→ Task instructions
Transcribe word for word the lines below from the line with "You are a computer-use" through the line with "Instruction: Click the", ends included.

→ Supplied entries
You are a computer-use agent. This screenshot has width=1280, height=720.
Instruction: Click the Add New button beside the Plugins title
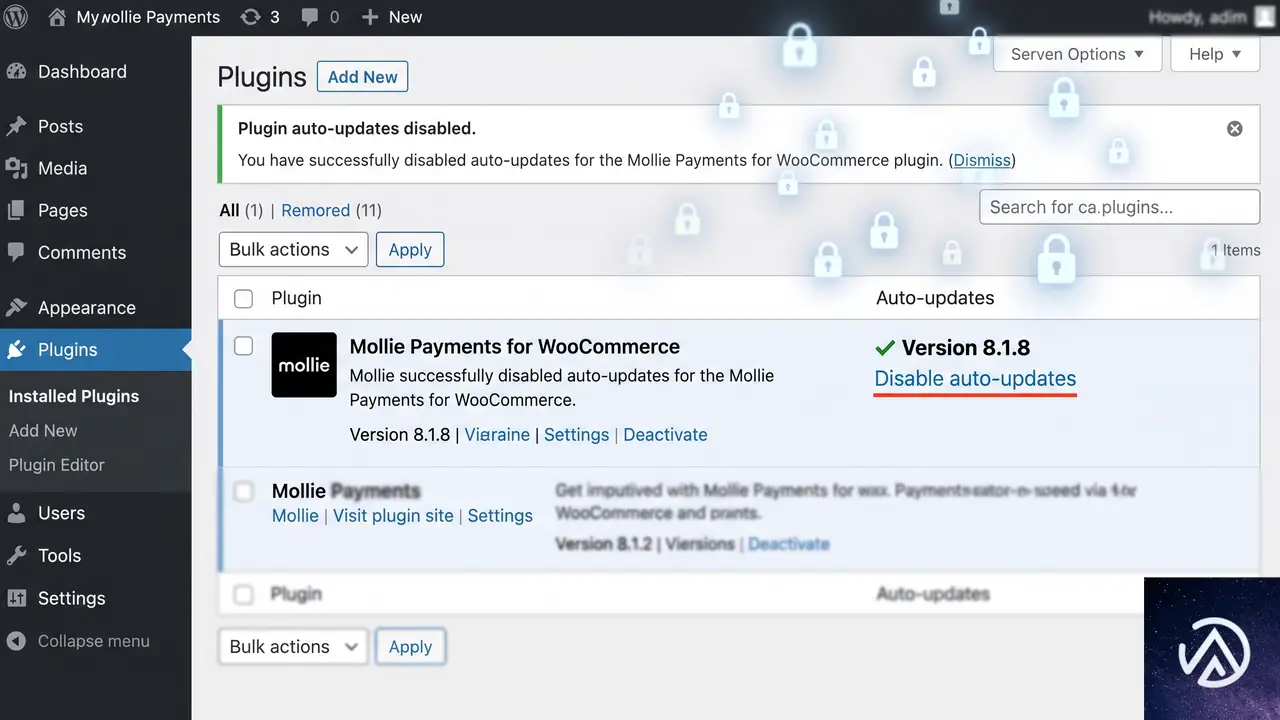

==

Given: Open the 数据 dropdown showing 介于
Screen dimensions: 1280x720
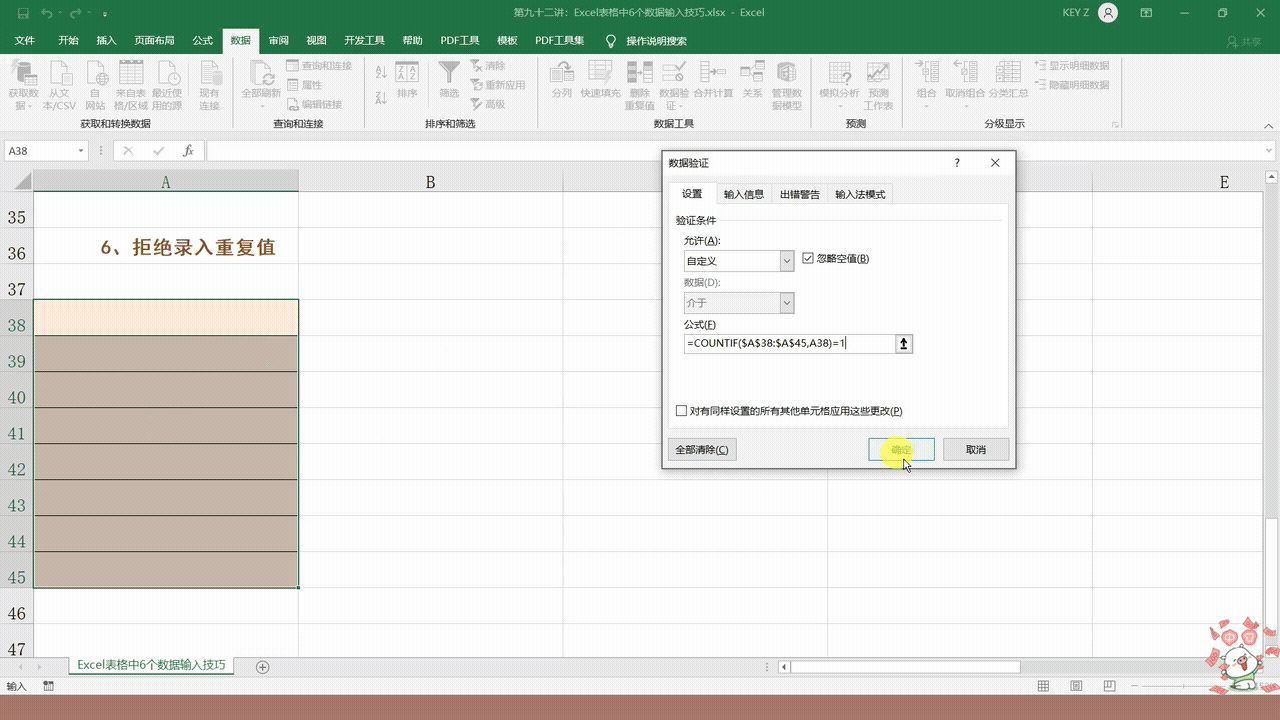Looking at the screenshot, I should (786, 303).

→ Expected answer
You are a computer-use agent. This screenshot has width=1280, height=720.
Instruction: Click the Add New button beside the Plugins title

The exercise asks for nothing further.